→ **WHAT IS REQUIRED**:
The answer must consist of each line of the records below that contains the string "blue".

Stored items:
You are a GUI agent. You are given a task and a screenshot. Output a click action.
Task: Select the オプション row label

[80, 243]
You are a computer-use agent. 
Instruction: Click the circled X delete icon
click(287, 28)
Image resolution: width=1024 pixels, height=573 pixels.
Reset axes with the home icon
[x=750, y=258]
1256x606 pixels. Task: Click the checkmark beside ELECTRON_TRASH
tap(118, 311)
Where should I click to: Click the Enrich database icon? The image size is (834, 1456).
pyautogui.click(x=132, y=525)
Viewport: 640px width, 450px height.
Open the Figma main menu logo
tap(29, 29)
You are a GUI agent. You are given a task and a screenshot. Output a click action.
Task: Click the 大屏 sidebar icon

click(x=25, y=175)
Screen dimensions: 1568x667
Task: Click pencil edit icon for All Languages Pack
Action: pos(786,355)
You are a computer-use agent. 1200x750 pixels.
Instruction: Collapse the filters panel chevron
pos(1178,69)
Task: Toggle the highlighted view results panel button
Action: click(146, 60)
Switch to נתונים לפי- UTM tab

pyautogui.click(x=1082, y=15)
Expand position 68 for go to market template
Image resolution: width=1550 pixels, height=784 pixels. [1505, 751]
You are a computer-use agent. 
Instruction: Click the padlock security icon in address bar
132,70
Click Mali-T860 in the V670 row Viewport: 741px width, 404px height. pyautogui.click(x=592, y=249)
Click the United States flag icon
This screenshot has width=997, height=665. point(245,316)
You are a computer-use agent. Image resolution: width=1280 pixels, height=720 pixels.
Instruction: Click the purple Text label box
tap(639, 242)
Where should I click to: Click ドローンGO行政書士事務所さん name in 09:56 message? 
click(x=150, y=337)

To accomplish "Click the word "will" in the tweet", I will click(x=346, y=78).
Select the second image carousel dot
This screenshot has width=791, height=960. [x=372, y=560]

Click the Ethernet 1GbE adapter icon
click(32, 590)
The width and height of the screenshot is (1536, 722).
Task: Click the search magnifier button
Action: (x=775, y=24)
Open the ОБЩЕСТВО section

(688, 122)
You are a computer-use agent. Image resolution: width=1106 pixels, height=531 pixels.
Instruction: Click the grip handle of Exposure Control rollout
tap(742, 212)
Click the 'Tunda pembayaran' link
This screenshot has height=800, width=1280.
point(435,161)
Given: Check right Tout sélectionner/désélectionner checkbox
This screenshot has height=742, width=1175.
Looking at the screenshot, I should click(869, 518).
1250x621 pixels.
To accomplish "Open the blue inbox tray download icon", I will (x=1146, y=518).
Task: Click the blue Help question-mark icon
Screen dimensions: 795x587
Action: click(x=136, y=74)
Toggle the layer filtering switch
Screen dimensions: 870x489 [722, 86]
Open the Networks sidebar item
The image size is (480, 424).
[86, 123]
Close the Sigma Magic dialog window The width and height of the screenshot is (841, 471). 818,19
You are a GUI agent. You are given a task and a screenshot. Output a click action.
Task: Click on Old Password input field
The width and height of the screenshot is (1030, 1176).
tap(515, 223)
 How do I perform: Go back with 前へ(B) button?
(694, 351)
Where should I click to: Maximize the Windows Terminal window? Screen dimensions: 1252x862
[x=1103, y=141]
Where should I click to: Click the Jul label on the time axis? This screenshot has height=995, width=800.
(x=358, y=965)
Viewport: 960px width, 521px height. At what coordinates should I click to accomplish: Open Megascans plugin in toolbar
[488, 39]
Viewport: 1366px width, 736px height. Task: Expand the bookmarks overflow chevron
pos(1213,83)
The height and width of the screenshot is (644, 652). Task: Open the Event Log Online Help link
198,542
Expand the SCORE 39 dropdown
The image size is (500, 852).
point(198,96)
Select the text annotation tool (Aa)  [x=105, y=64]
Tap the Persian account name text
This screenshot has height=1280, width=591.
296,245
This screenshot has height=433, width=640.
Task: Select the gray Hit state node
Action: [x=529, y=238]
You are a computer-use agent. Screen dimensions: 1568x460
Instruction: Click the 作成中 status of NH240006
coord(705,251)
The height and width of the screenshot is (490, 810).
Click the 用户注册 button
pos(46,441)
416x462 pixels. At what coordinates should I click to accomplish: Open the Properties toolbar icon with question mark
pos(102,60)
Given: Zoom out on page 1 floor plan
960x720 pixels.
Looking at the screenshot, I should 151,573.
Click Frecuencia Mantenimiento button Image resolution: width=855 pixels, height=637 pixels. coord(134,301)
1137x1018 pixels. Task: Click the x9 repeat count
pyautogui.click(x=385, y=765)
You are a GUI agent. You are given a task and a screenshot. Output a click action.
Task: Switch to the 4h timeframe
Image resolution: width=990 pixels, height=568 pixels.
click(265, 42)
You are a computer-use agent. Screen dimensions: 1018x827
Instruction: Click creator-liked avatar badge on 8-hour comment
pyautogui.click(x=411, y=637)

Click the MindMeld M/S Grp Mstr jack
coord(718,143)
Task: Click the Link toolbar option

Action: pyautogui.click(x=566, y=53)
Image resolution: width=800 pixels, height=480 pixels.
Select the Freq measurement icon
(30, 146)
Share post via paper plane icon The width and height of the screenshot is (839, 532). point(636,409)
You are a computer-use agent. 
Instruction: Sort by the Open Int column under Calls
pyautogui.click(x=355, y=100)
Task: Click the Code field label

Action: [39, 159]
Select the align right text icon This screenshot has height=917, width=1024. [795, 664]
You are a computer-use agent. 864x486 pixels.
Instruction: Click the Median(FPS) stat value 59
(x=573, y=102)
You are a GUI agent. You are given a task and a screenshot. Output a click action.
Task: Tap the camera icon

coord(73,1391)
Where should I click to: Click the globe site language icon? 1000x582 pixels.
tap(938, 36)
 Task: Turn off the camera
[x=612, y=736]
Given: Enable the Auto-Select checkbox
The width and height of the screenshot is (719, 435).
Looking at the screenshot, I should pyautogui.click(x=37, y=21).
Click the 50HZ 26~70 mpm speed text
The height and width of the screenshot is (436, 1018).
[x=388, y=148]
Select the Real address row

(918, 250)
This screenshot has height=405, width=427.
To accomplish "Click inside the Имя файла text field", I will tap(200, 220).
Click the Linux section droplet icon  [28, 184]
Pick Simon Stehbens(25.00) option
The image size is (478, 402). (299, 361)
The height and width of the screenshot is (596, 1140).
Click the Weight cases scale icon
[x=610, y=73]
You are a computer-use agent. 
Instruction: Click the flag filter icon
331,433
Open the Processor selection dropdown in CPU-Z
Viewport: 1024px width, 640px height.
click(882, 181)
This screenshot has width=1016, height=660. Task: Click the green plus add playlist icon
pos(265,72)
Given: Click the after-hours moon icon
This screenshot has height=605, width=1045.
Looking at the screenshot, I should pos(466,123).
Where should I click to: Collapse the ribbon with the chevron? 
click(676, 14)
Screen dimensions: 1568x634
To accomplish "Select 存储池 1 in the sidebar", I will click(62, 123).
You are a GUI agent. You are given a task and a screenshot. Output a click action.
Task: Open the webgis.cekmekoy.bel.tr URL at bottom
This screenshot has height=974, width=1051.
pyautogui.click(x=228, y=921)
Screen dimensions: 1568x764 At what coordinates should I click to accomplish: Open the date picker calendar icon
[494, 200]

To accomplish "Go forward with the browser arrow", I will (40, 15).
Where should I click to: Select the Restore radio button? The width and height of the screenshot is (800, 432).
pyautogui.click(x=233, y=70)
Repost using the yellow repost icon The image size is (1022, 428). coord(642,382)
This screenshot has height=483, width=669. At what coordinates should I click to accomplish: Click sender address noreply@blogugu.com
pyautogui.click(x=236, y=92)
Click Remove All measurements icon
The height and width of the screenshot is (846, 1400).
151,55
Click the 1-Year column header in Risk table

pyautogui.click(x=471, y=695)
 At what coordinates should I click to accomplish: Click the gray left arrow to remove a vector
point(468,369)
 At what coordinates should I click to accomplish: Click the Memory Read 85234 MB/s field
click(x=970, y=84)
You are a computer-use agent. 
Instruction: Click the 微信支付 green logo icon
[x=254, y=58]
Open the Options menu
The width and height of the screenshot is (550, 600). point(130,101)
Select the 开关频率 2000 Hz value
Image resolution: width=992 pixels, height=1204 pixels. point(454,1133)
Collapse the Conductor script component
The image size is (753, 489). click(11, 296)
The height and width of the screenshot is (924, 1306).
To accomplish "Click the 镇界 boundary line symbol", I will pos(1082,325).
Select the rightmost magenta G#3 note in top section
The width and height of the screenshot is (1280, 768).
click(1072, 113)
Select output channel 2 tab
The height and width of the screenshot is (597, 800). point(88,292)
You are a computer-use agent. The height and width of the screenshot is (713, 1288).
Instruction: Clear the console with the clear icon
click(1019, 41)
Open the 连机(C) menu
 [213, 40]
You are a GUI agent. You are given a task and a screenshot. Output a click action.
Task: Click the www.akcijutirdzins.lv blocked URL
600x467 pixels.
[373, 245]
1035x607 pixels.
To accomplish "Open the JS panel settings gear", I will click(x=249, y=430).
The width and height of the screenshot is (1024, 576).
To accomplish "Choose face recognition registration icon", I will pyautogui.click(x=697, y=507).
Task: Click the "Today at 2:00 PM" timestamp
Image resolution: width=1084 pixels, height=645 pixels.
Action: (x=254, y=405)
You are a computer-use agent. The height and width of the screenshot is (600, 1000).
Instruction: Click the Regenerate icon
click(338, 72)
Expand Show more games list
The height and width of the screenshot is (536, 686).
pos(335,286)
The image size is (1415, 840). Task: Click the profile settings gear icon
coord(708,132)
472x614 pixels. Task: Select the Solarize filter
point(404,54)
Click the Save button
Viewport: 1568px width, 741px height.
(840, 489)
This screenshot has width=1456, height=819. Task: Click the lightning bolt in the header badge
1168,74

→ **EXPECTED ANSWER**:
To accomplish "Open the blue inbox tray download icon", I will (x=1146, y=518).
Task: Click the blue Help question-mark icon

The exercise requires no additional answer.